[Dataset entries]

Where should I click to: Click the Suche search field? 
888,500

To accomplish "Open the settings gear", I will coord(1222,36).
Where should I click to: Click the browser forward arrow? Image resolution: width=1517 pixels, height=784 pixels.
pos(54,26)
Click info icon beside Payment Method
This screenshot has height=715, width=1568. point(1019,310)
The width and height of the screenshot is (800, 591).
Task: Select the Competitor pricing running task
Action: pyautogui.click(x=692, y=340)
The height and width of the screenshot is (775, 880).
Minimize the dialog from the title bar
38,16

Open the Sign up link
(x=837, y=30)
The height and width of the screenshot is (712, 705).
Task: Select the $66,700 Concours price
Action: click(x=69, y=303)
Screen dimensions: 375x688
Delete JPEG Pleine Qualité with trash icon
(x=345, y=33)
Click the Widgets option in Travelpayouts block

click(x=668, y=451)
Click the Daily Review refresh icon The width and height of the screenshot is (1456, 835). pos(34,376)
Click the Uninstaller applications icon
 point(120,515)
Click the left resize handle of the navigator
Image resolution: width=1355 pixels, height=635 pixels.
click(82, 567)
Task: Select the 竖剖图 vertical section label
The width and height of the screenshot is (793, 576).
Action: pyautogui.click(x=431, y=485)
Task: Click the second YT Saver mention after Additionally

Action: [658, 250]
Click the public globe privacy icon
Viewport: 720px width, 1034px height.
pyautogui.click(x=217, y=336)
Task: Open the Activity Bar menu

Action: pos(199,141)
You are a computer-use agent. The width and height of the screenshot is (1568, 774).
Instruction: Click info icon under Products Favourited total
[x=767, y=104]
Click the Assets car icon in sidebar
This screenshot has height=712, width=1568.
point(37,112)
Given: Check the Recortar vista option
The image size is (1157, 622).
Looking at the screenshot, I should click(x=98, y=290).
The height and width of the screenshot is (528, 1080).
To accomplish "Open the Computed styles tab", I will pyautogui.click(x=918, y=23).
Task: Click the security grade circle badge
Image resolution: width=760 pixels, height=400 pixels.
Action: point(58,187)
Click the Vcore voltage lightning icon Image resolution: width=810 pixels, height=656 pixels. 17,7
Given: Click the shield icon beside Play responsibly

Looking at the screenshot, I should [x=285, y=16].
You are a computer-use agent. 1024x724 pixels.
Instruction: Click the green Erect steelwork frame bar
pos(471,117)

- **Description of the task**
All lines from the top of the data through the line containing "Task: Select the 竖剖图 vertical section label" need to be retyped exactly, and nothing more.

- **Solution to this task**
Where should I click to: Click the Suche search field? 
888,500

To accomplish "Open the settings gear", I will coord(1222,36).
Where should I click to: Click the browser forward arrow? Image resolution: width=1517 pixels, height=784 pixels.
pos(54,26)
Click info icon beside Payment Method
This screenshot has height=715, width=1568. point(1019,310)
The width and height of the screenshot is (800, 591).
Task: Select the Competitor pricing running task
Action: pyautogui.click(x=692, y=340)
The height and width of the screenshot is (775, 880).
Minimize the dialog from the title bar
38,16

Open the Sign up link
(x=837, y=30)
The height and width of the screenshot is (712, 705).
Task: Select the $66,700 Concours price
Action: click(x=69, y=303)
Screen dimensions: 375x688
Delete JPEG Pleine Qualité with trash icon
(x=345, y=33)
Click the Widgets option in Travelpayouts block

click(x=668, y=451)
Click the Daily Review refresh icon The width and height of the screenshot is (1456, 835). pos(34,376)
Click the Uninstaller applications icon
 point(120,515)
Click the left resize handle of the navigator
Image resolution: width=1355 pixels, height=635 pixels.
click(82, 567)
Task: Select the 竖剖图 vertical section label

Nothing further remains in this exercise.